* [Task requirements]
Render the records from the line with "The height and" through the end of the records as a numbered list, omitting blank lines and leaving out the pictures.

* [Listed records]

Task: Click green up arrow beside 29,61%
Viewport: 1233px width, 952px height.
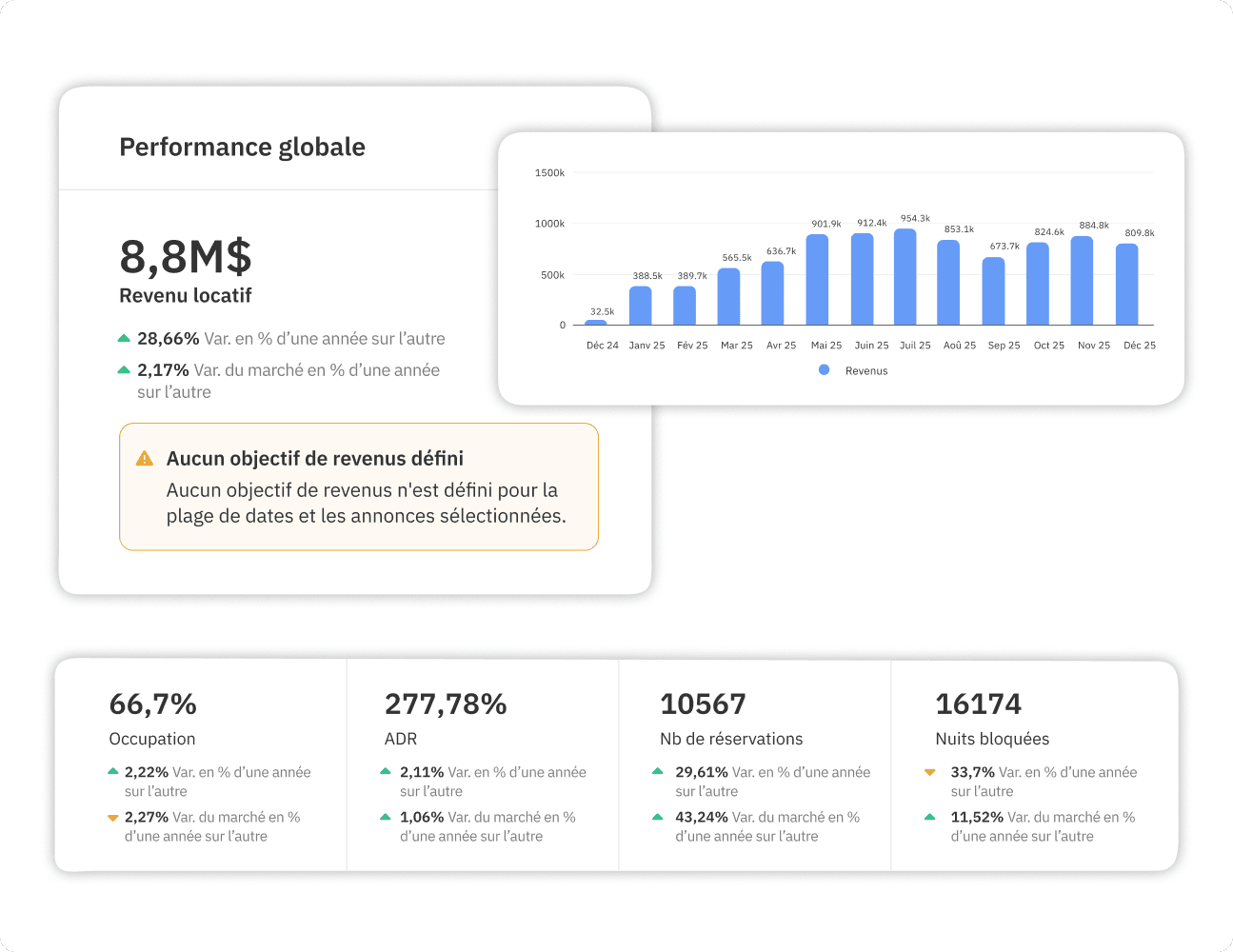Action: 658,772
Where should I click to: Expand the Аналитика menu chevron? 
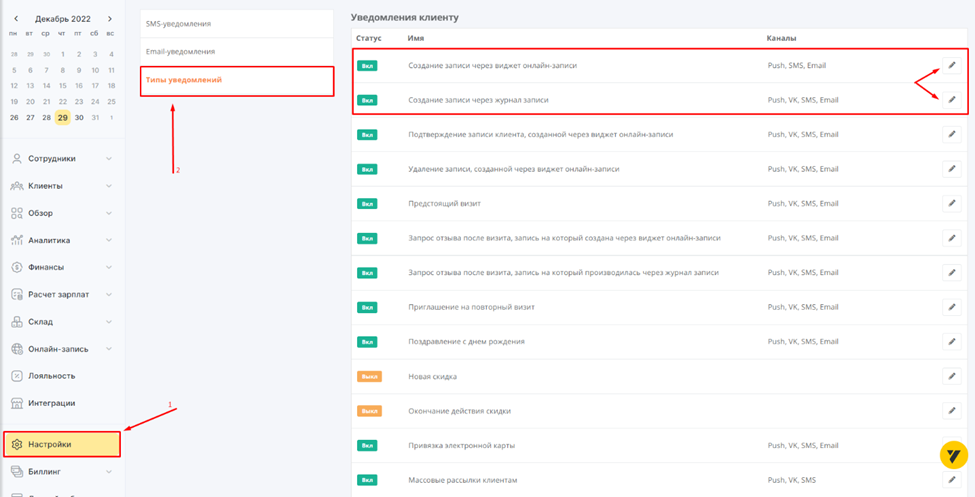109,240

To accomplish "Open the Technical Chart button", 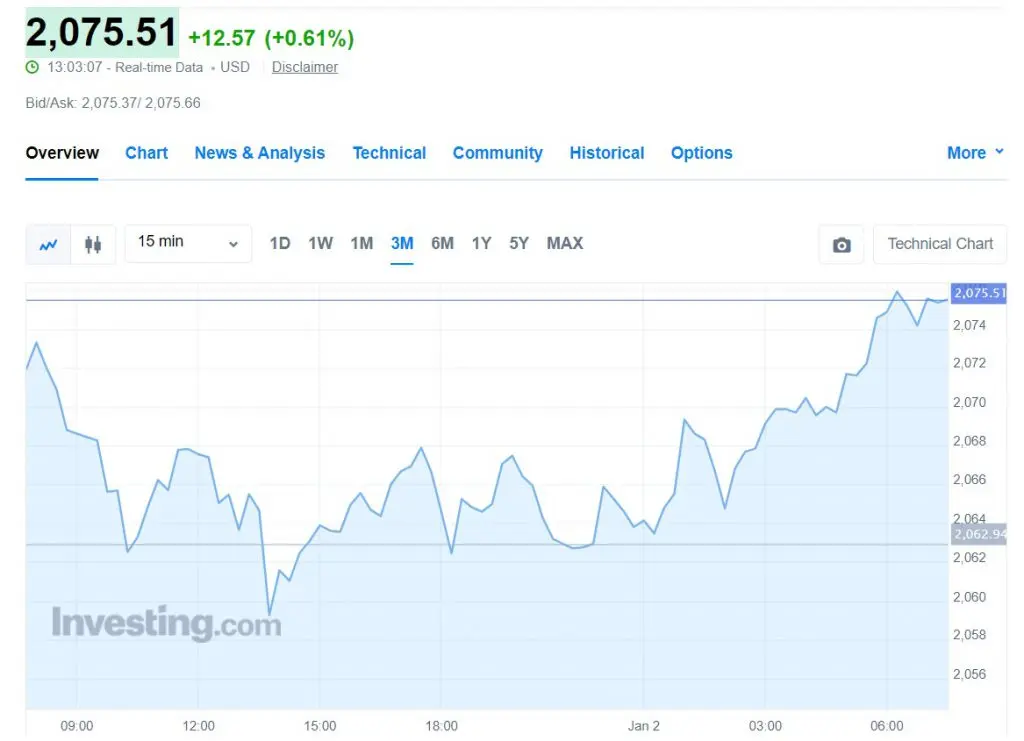I will [x=940, y=244].
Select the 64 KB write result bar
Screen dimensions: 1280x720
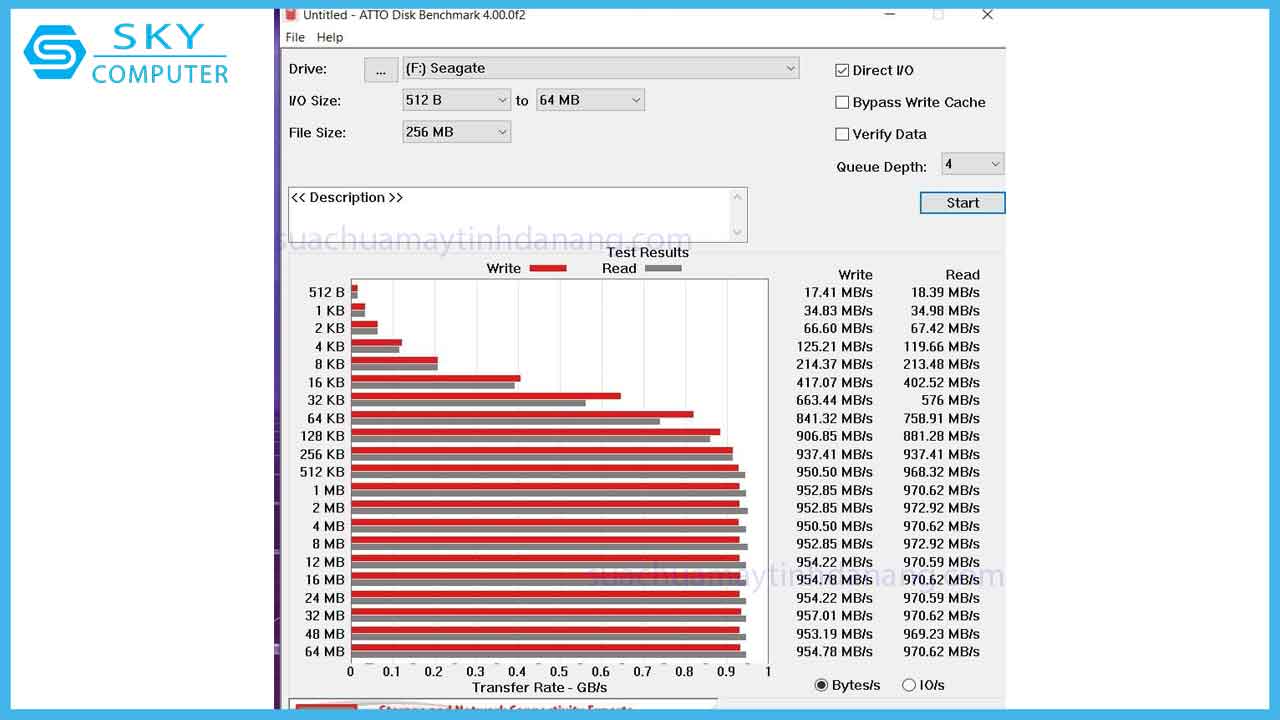pos(520,413)
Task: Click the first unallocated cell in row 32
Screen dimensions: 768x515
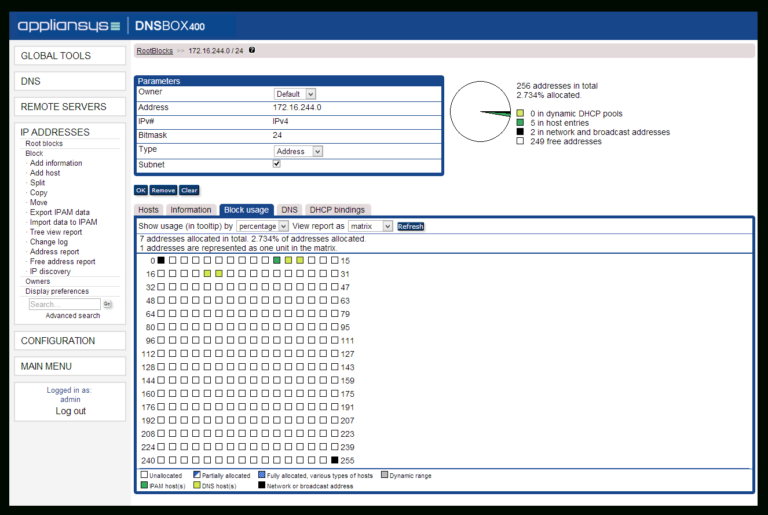Action: pos(161,287)
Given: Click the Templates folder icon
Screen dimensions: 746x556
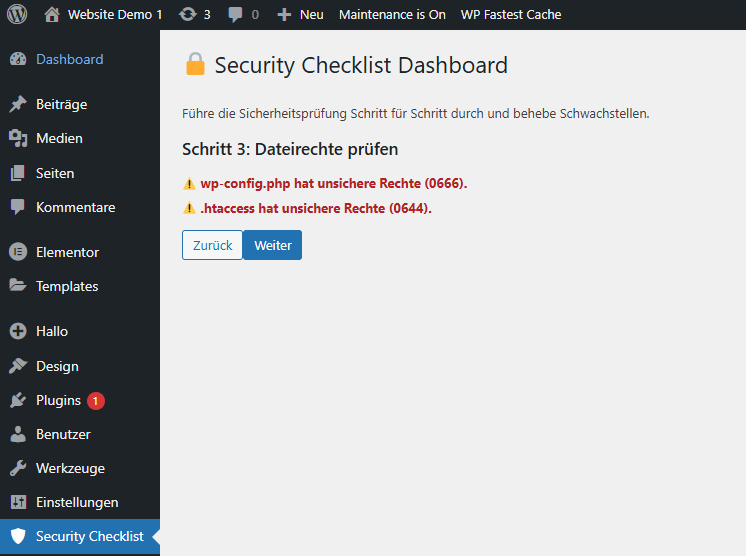Looking at the screenshot, I should (18, 286).
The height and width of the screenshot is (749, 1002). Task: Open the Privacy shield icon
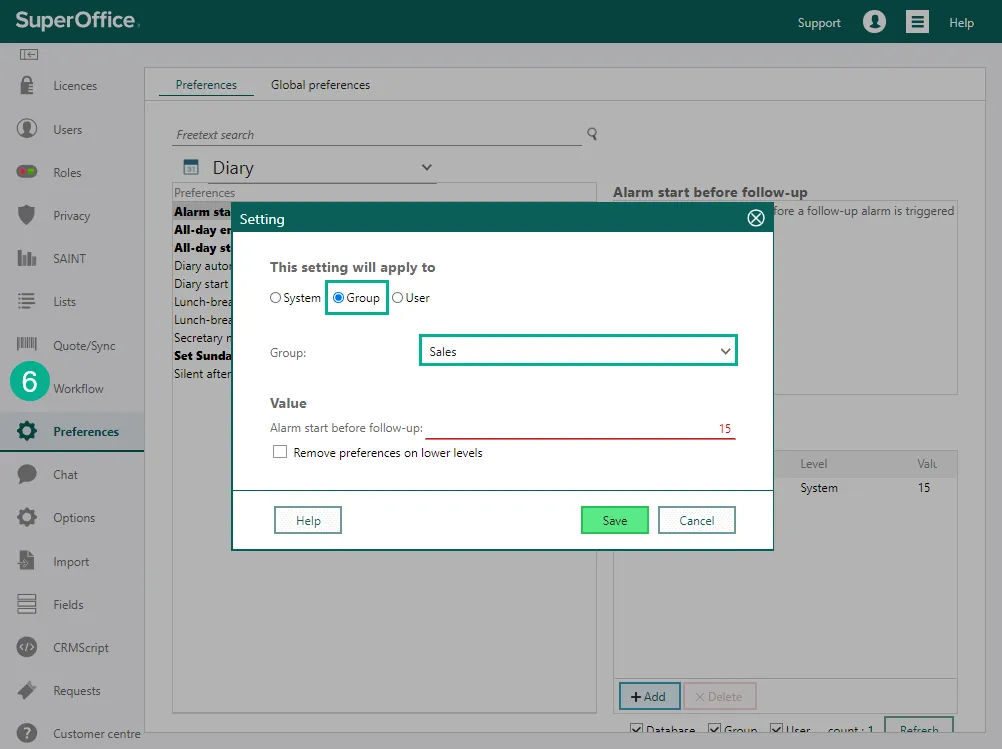pyautogui.click(x=27, y=216)
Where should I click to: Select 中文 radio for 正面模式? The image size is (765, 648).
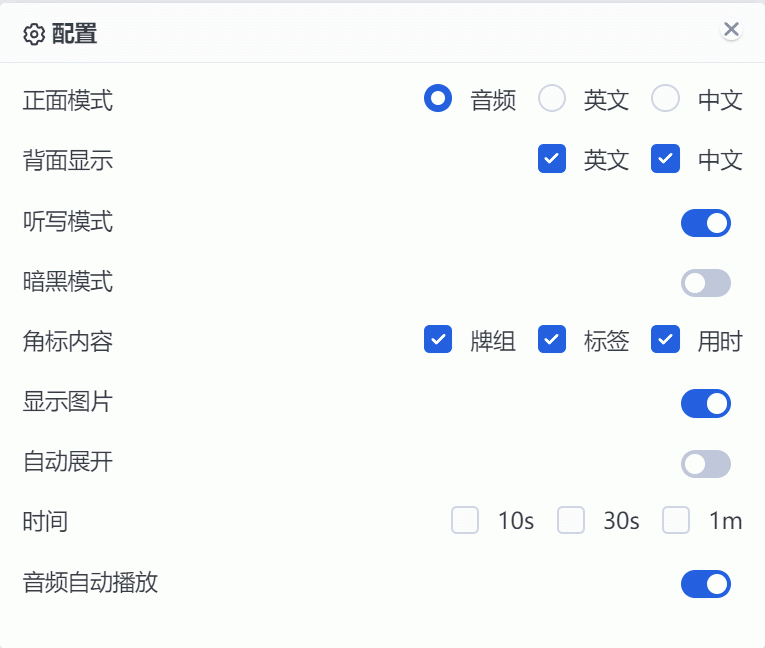pos(665,99)
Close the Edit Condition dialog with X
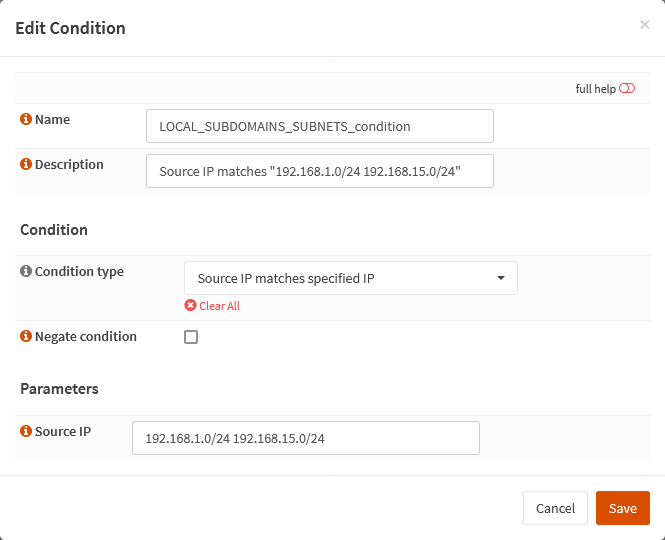 tap(645, 25)
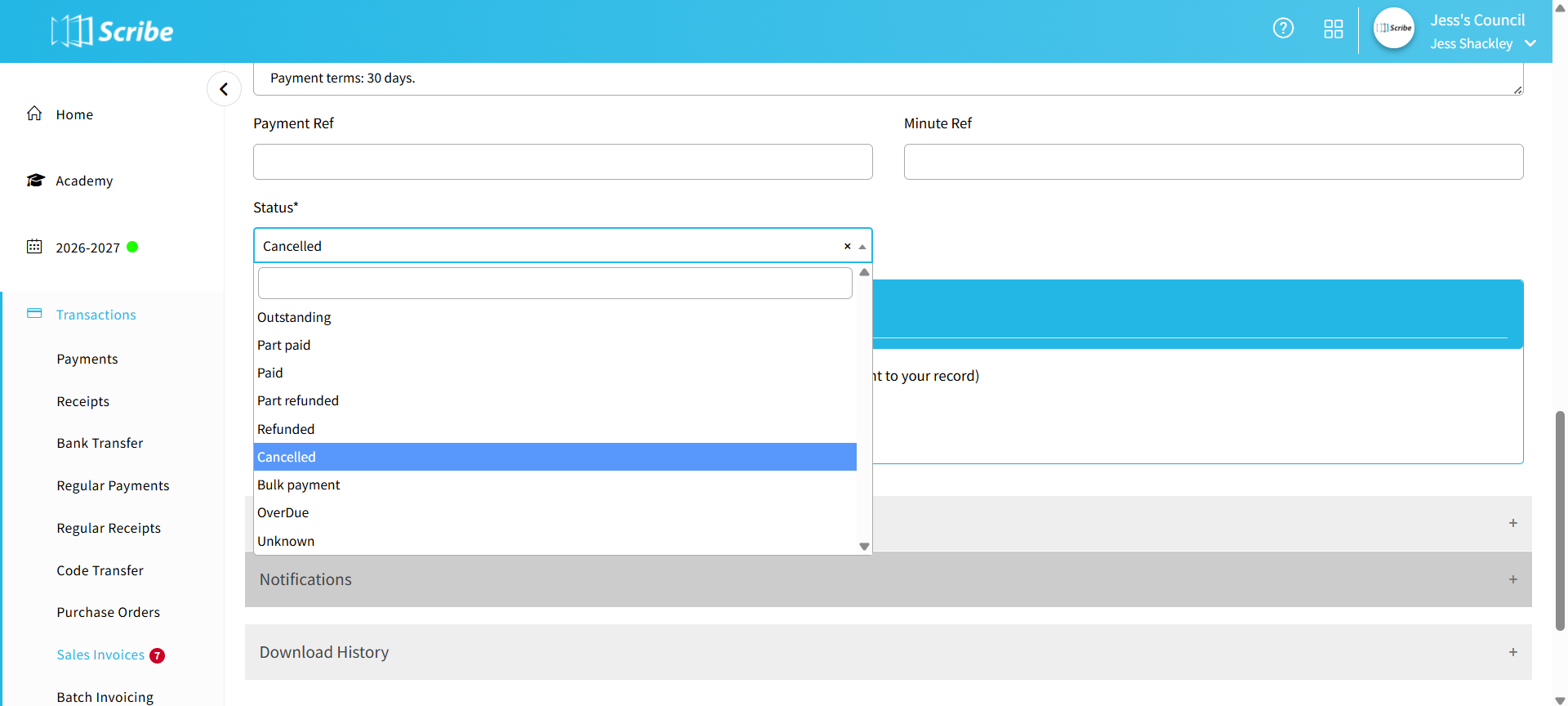This screenshot has width=1568, height=706.
Task: Click the Home house icon
Action: (34, 114)
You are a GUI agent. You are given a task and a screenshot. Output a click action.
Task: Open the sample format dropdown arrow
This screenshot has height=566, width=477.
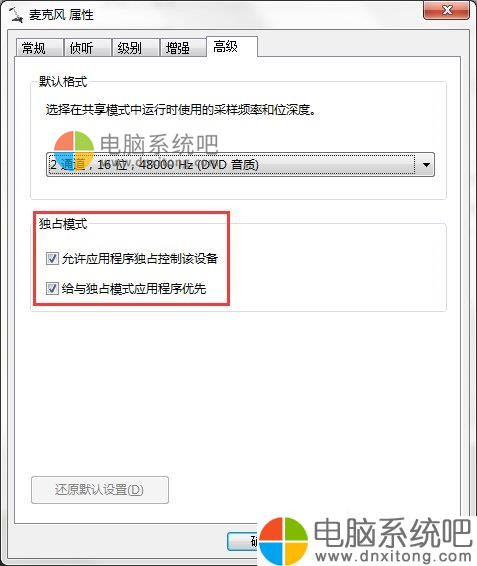pyautogui.click(x=426, y=165)
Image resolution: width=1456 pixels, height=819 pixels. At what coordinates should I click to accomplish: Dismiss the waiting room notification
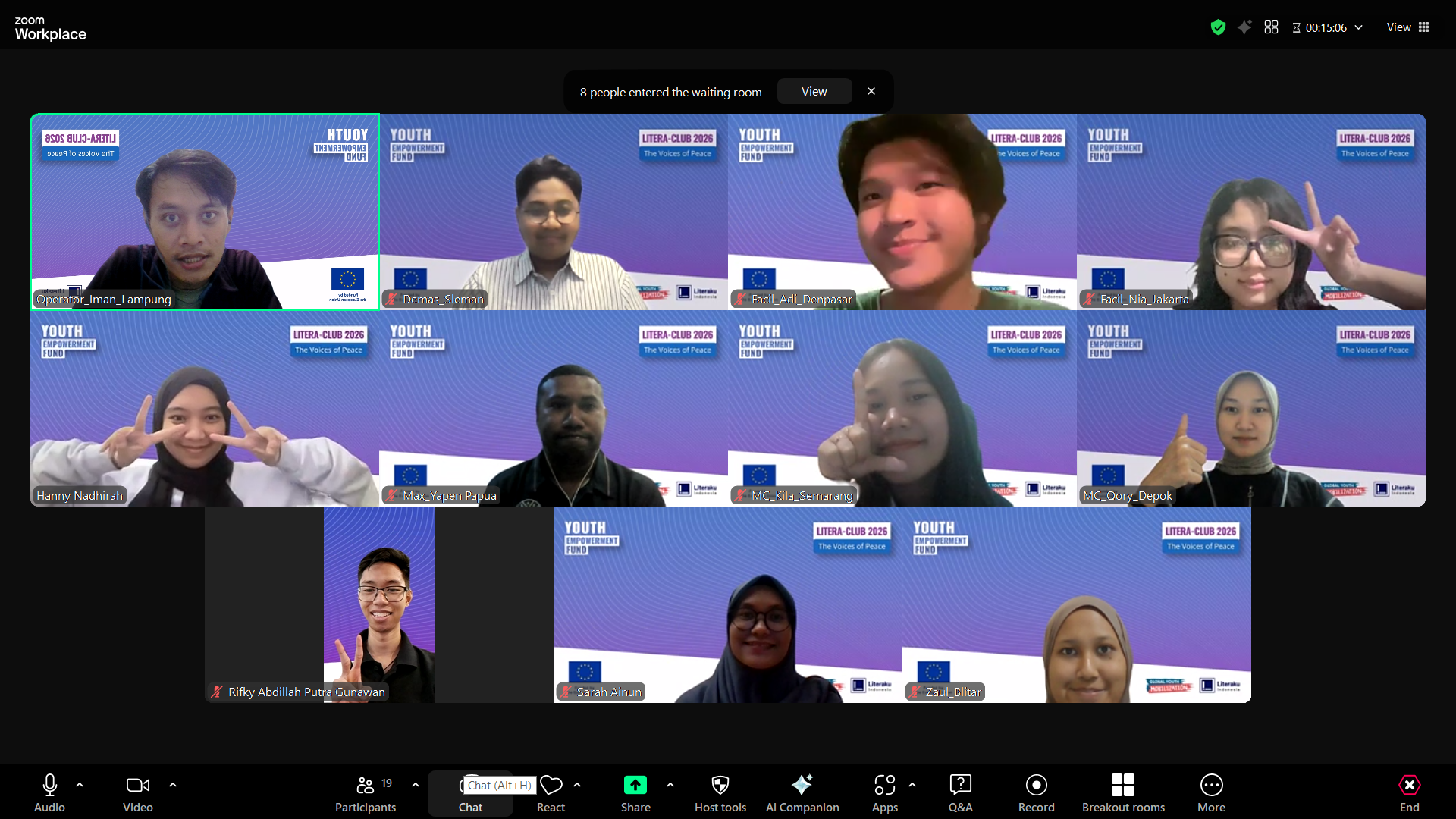coord(871,91)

* [Result of the exercise]
1. The height and width of the screenshot is (749, 1002). Task: Open the Privacy shield icon
2. pyautogui.click(x=27, y=216)
3. Where should I click to: Select 中文 radio for 正面模式? The image size is (765, 648).
4. pos(665,99)
5. Close the Edit Condition dialog with X
6.  tap(645, 25)
7. This screenshot has width=1568, height=706.
8. Task: Click the Home house icon
9. Action: (34, 114)
10. You are a GUI agent. You are given a task and a screenshot. Output a click action.
11. Task: Open the sample format dropdown arrow
12. This screenshot has height=566, width=477.
13. pyautogui.click(x=426, y=165)
14. Image resolution: width=1456 pixels, height=819 pixels. At what coordinates should I click to accomplish: Dismiss the waiting room notification
15. coord(871,91)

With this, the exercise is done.